From the data underneath, reproduce exactly the stretch that begins at the line with "Important phone numbers (224, 2462)" and ends after the line with "Seminar für Ägyptologie".

[Stored data]
((
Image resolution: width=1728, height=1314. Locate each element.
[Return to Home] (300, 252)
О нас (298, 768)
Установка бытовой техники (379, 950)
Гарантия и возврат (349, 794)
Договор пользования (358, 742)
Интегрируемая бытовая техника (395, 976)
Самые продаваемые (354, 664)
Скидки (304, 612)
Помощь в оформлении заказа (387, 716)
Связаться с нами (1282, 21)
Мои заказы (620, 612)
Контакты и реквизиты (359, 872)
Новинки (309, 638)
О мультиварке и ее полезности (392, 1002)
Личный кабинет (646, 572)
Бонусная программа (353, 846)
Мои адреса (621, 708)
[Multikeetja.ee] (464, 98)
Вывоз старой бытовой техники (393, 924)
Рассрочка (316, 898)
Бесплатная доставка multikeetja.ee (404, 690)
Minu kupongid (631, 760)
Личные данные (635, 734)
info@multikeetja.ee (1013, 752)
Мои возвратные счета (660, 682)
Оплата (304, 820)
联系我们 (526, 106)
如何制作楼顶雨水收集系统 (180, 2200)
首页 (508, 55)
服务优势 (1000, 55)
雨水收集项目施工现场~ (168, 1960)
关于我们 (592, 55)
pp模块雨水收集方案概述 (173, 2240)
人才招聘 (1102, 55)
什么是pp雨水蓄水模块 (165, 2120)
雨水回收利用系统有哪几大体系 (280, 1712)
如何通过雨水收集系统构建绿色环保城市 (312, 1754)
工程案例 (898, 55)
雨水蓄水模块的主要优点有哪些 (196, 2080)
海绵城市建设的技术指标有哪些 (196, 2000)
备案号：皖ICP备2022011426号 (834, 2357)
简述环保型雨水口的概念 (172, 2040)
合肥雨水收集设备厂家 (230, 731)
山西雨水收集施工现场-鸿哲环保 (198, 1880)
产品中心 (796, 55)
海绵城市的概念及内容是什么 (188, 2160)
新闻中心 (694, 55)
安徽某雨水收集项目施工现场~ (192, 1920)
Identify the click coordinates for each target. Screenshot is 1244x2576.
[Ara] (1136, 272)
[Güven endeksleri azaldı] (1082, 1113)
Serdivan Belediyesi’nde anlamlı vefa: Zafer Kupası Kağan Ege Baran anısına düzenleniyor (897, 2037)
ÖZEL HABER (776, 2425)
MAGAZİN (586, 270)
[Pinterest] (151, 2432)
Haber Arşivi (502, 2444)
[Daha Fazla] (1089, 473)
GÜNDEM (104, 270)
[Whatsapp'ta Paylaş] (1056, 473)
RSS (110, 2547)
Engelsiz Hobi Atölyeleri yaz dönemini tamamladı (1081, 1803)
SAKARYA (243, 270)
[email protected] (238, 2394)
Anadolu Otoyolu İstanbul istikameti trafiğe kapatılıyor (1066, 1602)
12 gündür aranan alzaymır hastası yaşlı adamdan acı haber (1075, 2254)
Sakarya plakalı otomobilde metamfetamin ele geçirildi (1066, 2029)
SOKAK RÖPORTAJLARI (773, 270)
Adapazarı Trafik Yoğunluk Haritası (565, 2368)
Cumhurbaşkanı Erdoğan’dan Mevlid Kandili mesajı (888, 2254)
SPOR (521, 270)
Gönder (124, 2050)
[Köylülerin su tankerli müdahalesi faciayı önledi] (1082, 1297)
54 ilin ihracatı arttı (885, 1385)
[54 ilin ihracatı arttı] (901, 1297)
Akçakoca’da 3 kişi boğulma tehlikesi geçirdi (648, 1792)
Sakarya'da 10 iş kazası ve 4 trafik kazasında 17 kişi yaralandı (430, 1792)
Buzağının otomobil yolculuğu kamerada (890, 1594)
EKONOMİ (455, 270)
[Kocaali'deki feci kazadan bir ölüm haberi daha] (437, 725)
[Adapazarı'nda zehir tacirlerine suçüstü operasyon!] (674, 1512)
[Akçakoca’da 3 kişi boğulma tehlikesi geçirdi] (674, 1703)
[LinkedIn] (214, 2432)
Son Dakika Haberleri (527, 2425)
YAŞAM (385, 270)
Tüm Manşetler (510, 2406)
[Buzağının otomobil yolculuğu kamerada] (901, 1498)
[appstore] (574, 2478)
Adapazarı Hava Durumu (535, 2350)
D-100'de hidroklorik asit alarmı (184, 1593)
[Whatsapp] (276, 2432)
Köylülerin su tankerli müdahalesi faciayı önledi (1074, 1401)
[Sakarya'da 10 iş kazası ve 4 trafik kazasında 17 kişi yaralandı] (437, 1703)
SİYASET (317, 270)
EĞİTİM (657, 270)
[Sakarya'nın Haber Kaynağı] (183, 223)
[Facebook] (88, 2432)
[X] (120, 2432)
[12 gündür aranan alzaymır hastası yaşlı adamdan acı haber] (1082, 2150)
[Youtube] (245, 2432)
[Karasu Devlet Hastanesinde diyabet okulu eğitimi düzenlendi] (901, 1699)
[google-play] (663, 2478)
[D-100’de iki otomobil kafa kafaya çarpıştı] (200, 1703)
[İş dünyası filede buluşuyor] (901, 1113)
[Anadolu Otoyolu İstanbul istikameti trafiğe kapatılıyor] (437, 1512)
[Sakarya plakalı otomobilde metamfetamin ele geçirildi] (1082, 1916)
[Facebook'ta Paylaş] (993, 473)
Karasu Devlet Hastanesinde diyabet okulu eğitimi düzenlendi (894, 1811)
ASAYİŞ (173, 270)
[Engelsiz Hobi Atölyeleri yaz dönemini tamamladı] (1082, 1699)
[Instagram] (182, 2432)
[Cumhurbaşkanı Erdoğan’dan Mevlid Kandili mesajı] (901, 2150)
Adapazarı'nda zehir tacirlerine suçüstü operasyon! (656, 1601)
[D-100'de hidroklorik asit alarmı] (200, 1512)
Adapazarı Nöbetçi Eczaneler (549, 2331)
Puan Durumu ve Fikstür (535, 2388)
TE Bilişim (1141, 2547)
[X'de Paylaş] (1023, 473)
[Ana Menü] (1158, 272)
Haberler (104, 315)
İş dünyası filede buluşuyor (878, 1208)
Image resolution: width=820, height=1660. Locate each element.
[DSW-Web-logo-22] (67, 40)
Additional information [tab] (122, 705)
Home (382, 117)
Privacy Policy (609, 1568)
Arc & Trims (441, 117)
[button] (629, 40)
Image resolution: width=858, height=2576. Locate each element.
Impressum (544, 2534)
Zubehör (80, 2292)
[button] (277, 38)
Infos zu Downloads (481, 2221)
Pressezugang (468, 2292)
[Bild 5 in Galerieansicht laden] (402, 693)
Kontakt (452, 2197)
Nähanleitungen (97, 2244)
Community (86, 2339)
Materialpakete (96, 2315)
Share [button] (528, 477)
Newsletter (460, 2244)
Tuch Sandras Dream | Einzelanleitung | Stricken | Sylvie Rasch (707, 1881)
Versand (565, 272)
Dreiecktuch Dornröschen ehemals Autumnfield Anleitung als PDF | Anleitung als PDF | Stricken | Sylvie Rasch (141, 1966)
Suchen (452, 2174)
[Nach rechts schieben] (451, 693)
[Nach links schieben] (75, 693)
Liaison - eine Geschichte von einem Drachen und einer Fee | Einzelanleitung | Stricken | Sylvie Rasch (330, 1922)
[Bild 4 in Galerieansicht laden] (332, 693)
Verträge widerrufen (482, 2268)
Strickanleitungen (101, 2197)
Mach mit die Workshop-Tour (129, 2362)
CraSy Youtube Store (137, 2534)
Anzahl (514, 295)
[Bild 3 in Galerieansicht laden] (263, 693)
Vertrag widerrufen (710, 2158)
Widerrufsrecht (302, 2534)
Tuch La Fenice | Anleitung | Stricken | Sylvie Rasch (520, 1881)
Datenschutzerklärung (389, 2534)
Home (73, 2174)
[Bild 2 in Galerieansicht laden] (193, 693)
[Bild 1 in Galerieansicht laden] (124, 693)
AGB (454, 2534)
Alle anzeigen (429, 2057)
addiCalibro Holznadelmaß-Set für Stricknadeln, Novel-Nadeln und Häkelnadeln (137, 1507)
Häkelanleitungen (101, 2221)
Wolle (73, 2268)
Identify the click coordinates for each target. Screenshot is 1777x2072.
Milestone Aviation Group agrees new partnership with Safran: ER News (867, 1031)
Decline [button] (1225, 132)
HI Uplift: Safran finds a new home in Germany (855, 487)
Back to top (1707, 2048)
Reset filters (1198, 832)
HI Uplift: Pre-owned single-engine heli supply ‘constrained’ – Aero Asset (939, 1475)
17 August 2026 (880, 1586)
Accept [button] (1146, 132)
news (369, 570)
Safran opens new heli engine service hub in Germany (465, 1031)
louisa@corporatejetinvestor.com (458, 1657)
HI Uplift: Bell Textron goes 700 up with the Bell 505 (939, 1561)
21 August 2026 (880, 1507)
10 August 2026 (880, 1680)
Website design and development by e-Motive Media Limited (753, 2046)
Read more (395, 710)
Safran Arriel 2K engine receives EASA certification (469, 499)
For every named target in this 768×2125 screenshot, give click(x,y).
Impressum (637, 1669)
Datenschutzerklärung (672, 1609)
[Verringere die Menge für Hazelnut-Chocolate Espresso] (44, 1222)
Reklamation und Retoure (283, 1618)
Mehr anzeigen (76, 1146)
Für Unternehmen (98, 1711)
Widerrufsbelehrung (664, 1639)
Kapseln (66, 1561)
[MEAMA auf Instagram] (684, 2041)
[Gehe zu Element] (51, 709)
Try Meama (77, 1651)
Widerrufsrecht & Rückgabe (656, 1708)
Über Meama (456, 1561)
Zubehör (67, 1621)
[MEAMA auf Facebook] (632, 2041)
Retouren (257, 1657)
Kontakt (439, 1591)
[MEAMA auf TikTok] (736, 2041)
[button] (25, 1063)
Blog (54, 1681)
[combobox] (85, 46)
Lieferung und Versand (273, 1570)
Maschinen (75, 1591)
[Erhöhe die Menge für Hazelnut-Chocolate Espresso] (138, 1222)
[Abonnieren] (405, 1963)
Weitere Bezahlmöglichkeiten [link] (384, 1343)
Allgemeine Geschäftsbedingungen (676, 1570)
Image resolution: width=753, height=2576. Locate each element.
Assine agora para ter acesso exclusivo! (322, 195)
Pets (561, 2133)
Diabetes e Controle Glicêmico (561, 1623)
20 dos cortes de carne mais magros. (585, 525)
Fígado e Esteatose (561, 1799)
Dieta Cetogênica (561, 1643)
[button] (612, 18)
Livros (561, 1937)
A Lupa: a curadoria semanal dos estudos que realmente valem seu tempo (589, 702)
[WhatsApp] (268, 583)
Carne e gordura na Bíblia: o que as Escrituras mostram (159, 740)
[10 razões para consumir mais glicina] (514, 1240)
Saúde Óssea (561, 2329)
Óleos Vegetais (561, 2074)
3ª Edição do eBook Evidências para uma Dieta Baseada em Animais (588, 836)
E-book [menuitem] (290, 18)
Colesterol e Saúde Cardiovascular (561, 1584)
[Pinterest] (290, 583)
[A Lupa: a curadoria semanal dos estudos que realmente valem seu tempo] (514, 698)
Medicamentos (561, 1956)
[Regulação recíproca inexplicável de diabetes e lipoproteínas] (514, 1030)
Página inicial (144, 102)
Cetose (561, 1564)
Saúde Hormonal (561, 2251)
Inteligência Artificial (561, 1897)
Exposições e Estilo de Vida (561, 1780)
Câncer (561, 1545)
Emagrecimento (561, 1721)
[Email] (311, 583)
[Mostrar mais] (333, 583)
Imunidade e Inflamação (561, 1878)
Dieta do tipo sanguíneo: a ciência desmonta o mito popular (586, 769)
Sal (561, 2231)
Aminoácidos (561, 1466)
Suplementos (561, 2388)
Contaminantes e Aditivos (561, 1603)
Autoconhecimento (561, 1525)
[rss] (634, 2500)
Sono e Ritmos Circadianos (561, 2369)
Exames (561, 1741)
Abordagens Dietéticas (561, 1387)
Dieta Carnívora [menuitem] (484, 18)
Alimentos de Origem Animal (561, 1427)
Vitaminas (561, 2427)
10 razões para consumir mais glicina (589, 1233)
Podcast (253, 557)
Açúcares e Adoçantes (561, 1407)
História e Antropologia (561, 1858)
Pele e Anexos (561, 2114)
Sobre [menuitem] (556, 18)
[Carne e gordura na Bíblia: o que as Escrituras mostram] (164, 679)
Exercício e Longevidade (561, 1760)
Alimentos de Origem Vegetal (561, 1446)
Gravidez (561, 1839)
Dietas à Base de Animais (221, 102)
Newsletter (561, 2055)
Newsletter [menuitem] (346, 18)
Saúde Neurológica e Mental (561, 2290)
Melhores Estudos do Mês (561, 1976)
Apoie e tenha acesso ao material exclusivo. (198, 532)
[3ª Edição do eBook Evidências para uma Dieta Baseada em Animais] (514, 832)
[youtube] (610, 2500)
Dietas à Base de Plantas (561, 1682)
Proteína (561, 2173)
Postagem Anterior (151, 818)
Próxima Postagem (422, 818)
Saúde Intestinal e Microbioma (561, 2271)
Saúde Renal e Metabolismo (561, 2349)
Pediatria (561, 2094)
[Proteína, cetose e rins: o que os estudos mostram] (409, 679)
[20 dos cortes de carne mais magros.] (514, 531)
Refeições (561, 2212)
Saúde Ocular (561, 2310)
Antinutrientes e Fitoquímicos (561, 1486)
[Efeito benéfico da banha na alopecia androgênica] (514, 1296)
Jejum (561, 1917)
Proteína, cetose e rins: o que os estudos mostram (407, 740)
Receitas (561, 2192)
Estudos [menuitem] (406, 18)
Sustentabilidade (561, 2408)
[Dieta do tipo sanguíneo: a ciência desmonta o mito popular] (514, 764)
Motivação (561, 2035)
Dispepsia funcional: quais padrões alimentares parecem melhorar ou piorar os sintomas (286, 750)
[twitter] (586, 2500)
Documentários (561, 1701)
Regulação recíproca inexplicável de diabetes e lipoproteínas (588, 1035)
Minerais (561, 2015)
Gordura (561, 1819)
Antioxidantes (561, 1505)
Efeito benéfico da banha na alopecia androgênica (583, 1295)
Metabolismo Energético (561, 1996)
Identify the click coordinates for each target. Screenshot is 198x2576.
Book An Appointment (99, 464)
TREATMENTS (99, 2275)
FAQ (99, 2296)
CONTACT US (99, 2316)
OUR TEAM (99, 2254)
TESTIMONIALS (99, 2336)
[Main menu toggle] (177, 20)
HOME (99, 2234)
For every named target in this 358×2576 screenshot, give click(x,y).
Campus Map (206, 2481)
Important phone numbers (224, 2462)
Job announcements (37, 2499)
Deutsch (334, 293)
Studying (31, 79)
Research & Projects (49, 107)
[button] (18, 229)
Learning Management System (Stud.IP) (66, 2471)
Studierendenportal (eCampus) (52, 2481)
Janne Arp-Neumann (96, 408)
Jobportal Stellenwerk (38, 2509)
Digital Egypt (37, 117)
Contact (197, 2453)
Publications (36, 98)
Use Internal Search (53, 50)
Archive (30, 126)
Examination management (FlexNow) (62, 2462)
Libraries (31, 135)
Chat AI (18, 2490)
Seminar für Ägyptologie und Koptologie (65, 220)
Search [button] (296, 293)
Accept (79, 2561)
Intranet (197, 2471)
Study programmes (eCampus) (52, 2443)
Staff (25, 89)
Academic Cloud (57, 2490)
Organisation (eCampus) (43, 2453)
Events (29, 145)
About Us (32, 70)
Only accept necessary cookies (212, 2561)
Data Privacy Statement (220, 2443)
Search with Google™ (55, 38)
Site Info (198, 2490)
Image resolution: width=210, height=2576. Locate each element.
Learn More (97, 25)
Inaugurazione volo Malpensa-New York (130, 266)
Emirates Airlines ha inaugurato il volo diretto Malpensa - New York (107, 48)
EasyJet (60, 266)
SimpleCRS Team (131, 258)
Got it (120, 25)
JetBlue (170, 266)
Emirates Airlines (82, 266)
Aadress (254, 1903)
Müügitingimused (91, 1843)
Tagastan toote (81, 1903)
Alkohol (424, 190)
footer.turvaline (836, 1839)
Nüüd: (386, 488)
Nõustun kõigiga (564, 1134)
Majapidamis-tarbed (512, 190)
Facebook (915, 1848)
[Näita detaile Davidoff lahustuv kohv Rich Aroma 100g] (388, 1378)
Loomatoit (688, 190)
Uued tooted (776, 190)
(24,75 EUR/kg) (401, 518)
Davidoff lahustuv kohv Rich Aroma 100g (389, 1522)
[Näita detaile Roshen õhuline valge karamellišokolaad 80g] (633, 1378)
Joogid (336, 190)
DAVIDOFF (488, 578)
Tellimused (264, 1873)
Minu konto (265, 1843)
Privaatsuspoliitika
))
■ Task solution:
Important phone numbers (224, 2462)
Job announcements (37, 2499)
Deutsch (334, 293)
Studying (31, 79)
Research & Projects (49, 107)
[button] (18, 229)
Learning Management System (Stud.IP) (66, 2471)
Studierendenportal (eCampus) (52, 2481)
Janne Arp-Neumann (96, 408)
Jobportal Stellenwerk (38, 2509)
Digital Egypt (37, 117)
Contact (197, 2453)
Publications (36, 98)
Use Internal Search (53, 50)
Archive (30, 126)
Examination management (FlexNow) (62, 2462)
Libraries (31, 135)
Chat AI (18, 2490)
Seminar für Ägyptologie und Koptologie (65, 220)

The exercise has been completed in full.